[Record excerpts Boundary: Start]

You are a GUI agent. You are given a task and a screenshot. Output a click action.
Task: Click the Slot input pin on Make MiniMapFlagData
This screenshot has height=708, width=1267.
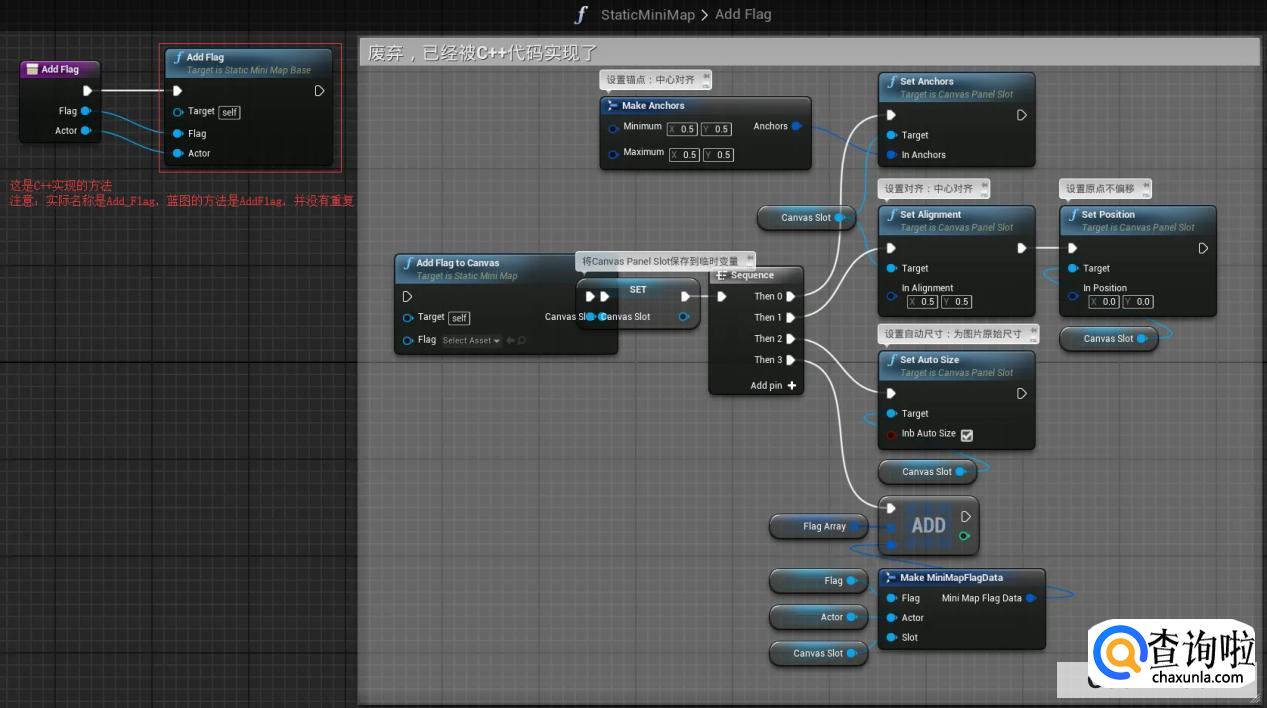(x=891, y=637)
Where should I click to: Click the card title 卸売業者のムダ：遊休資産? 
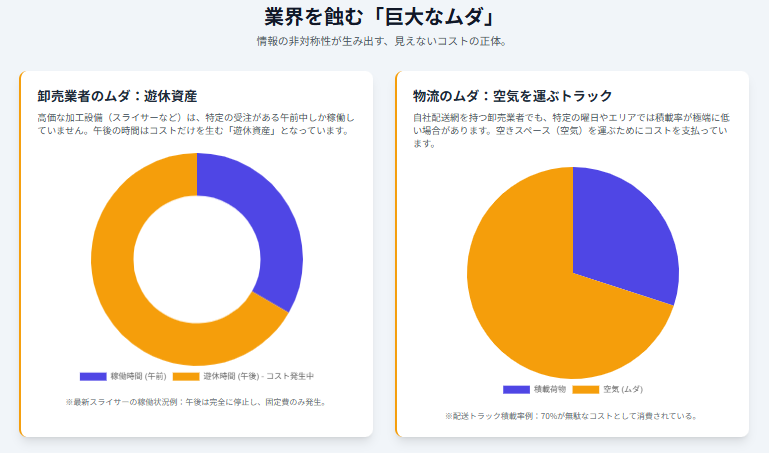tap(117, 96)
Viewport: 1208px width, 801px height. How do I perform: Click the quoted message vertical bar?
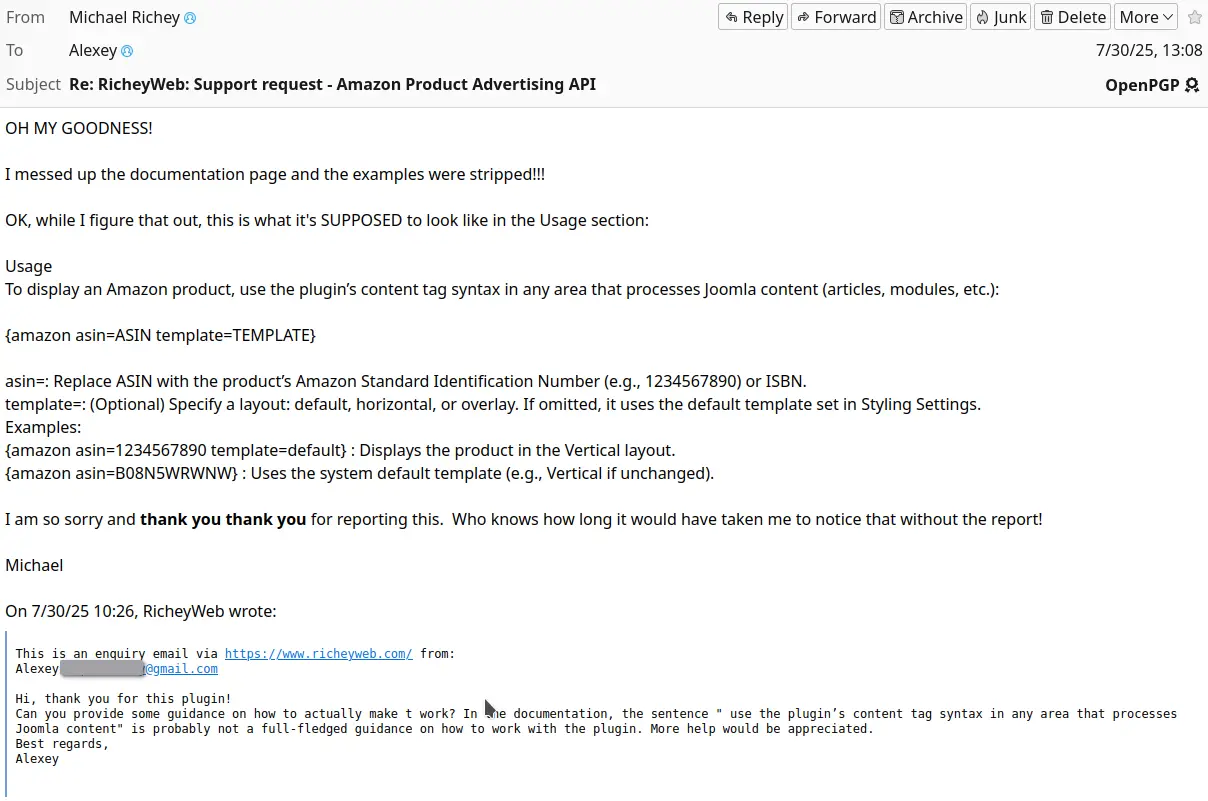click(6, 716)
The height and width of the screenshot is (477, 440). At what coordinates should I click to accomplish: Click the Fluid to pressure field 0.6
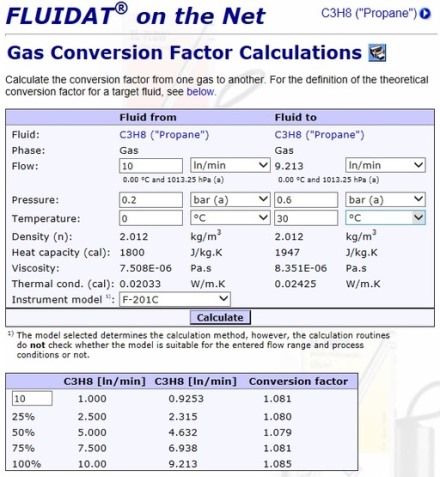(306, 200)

[Record excerpts Boundary: End]

▶ **Work request**
The entries above should be retyped word for word, with all pictures omitted.

▶ **Written solution**
You are a GUI agent. You are given a task and a screenshot. Output a click action.
Task: Click the Slot input pin on Make MiniMapFlagData
This screenshot has height=708, width=1267.
(x=891, y=637)
Where should I click to: Click the card title 卸売業者のムダ：遊休資産? 
tap(117, 96)
Viewport: 1208px width, 801px height. How do I perform: Click the quoted message vertical bar?
click(6, 716)
The height and width of the screenshot is (477, 440). At what coordinates should I click to accomplish: Click the Fluid to pressure field 0.6
(306, 200)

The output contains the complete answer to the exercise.